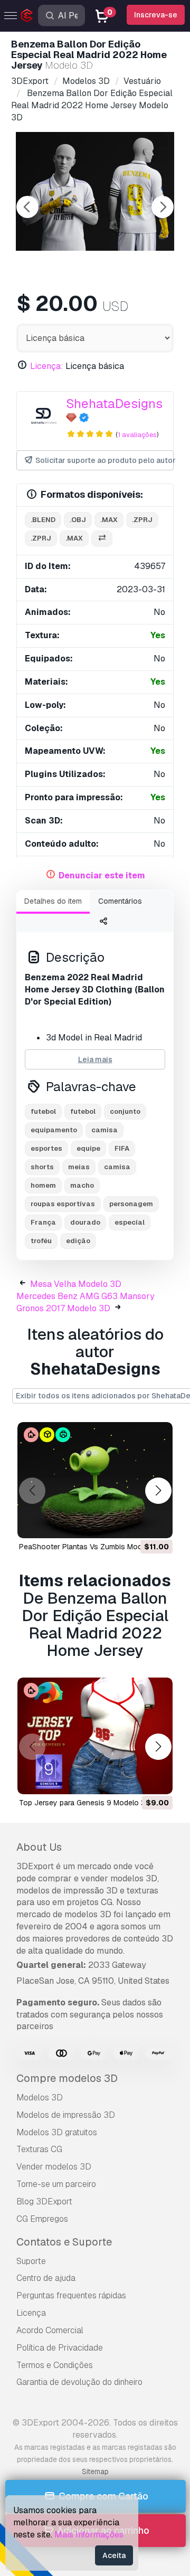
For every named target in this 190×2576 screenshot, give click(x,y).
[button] (158, 1490)
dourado (85, 1222)
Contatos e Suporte (64, 2242)
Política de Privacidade (59, 2347)
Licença (31, 2312)
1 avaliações (137, 434)
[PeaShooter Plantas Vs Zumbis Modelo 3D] (95, 1480)
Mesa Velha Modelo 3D (75, 1284)
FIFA (122, 1148)
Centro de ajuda (45, 2278)
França (43, 1222)
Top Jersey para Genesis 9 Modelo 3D (84, 1802)
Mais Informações (89, 2534)
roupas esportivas (63, 1203)
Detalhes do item (53, 901)
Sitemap (95, 2471)
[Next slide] (162, 207)
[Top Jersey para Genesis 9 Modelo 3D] (95, 1736)
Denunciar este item (102, 875)
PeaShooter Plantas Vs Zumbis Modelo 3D (91, 1546)
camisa (104, 1129)
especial (130, 1222)
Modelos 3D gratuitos (56, 2132)
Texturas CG (39, 2149)
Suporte (31, 2261)
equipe (88, 1148)
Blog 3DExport (44, 2201)
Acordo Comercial (49, 2330)
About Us (39, 1847)
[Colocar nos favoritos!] (157, 1523)
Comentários (120, 901)
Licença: (46, 366)
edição (78, 1240)
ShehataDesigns (114, 403)
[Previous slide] (27, 207)
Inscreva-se (155, 15)
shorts (42, 1166)
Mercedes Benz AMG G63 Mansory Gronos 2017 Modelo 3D (85, 1302)
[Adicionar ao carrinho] (135, 1523)
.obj (78, 519)
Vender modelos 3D (53, 2166)
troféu (41, 1240)
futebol (43, 1111)
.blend (43, 519)
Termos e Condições (54, 2365)
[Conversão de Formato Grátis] (102, 538)
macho (82, 1185)
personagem (131, 1203)
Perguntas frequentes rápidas (71, 2295)
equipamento (54, 1129)
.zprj (142, 519)
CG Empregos (42, 2218)
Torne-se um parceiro (56, 2184)
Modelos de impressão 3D (65, 2114)
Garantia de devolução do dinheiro (79, 2382)
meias (79, 1166)
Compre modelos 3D (67, 2078)
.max (109, 519)
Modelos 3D (39, 2097)
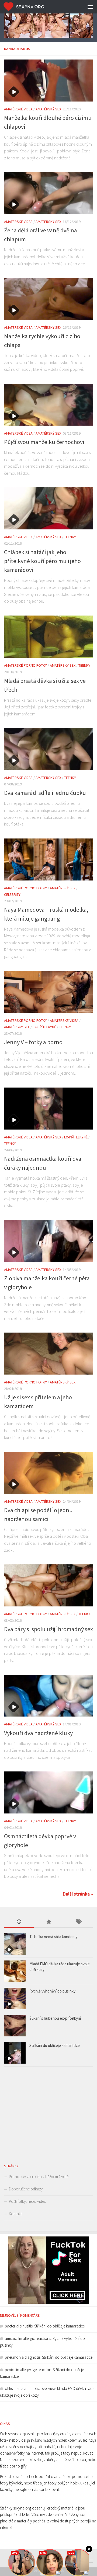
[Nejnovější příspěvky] (19, 1922)
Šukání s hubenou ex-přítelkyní (55, 2018)
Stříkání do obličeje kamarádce (54, 2045)
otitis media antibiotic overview (30, 2388)
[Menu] (90, 6)
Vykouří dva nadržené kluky (38, 1733)
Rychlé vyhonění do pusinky (52, 1991)
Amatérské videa (18, 109)
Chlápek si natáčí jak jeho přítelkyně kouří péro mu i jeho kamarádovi (42, 561)
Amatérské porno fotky (25, 665)
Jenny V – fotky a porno (33, 1042)
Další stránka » (78, 1894)
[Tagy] (78, 1922)
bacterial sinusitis (19, 2326)
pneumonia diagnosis (22, 2357)
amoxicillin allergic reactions (28, 2338)
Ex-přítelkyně (44, 1027)
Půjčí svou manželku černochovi (44, 442)
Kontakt (15, 2213)
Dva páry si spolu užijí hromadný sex (48, 1629)
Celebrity (12, 894)
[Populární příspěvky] (48, 1922)
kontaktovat (49, 2489)
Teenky (70, 536)
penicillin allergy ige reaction (28, 2369)
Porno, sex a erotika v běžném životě (38, 2176)
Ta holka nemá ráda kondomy (53, 1936)
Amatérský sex (48, 109)
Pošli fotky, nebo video (27, 2201)
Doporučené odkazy (26, 2188)
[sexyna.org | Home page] (31, 6)
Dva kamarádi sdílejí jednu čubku (45, 792)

• Your task:
Produce the full material again verbatim, with the pictures dropped.

• Output:
For every named target in this 190×2576 screenshot, give click(x,y).
[button] (158, 1490)
dourado (85, 1222)
Contatos e Suporte (64, 2242)
Política de Privacidade (59, 2347)
Licença (31, 2312)
1 avaliações (137, 434)
[PeaShooter Plantas Vs Zumbis Modelo 3D] (95, 1480)
Mesa Velha Modelo 3D (75, 1284)
FIFA (122, 1148)
Centro de ajuda (45, 2278)
França (43, 1222)
Top Jersey para Genesis 9 Modelo 3D (84, 1802)
Mais Informações (89, 2534)
roupas esportivas (63, 1203)
Detalhes do item (53, 901)
Sitemap (95, 2471)
[Next slide] (162, 207)
[Top Jersey para Genesis 9 Modelo 3D] (95, 1736)
Denunciar este item (102, 875)
PeaShooter Plantas Vs Zumbis Modelo 3D (91, 1546)
camisa (104, 1129)
especial (130, 1222)
Modelos 3D gratuitos (56, 2132)
Texturas CG (39, 2149)
Suporte (31, 2261)
equipe (88, 1148)
Blog 3DExport (44, 2201)
Acordo Comercial (49, 2330)
About Us (39, 1847)
[Colocar nos favoritos!] (157, 1523)
Comentários (120, 901)
Licença: (46, 366)
edição (78, 1240)
ShehataDesigns (114, 403)
[Previous slide] (27, 207)
Inscreva-se (155, 15)
shorts (42, 1166)
Mercedes Benz AMG G63 Mansory Gronos 2017 Modelo 3D (85, 1302)
[Adicionar ao carrinho] (135, 1523)
.obj (78, 519)
Vender modelos 3D (53, 2166)
troféu (41, 1240)
futebol (43, 1111)
.blend (43, 519)
Termos e Condições (54, 2365)
[Conversão de Formato Grátis] (102, 538)
macho (82, 1185)
personagem (131, 1203)
Perguntas frequentes rápidas (71, 2295)
equipamento (54, 1129)
.zprj (142, 519)
CG Empregos (42, 2218)
Torne-se um parceiro (56, 2184)
Modelos de impressão 3D (65, 2114)
Garantia de devolução do dinheiro (79, 2382)
meias (79, 1166)
Compre modelos 3D (67, 2078)
.max (109, 519)
Modelos 3D (39, 2097)
[Nejnovější příspěvky] (19, 1922)
Šukání s hubenou ex-přítelkyní (55, 2018)
Stříkání do obličeje kamarádce (54, 2045)
otitis media antibiotic overview (30, 2388)
[Menu] (90, 6)
Vykouří dva nadržené kluky (38, 1733)
Rychlé vyhonění do pusinky (52, 1991)
Amatérské videa (18, 109)
Chlápek si natáčí jak jeho přítelkyně kouří péro mu i jeho kamarádovi (42, 561)
Amatérské porno fotky (25, 665)
Jenny V – fotky a porno (33, 1042)
Další stránka » (78, 1894)
[Tagy] (78, 1922)
bacterial sinusitis (19, 2326)
pneumonia diagnosis (22, 2357)
amoxicillin allergic reactions (28, 2338)
Ex-přítelkyně (44, 1027)
Půjčí svou manželku černochovi (44, 442)
Kontakt (15, 2213)
Dva páry si spolu užijí hromadný sex (48, 1629)
Celebrity (12, 894)
[Populární příspěvky] (48, 1922)
kontaktovat (49, 2489)
Teenky (70, 536)
penicillin allergy ige reaction (28, 2369)
Porno, sex a erotika v běžném životě (38, 2176)
Ta holka nemá ráda kondomy (53, 1936)
Amatérský sex (48, 109)
Pošli fotky, nebo video (27, 2201)
Doporučené odkazy (26, 2188)
[sexyna.org | Home page] (31, 6)
Dva kamarádi sdílejí jednu čubku (45, 792)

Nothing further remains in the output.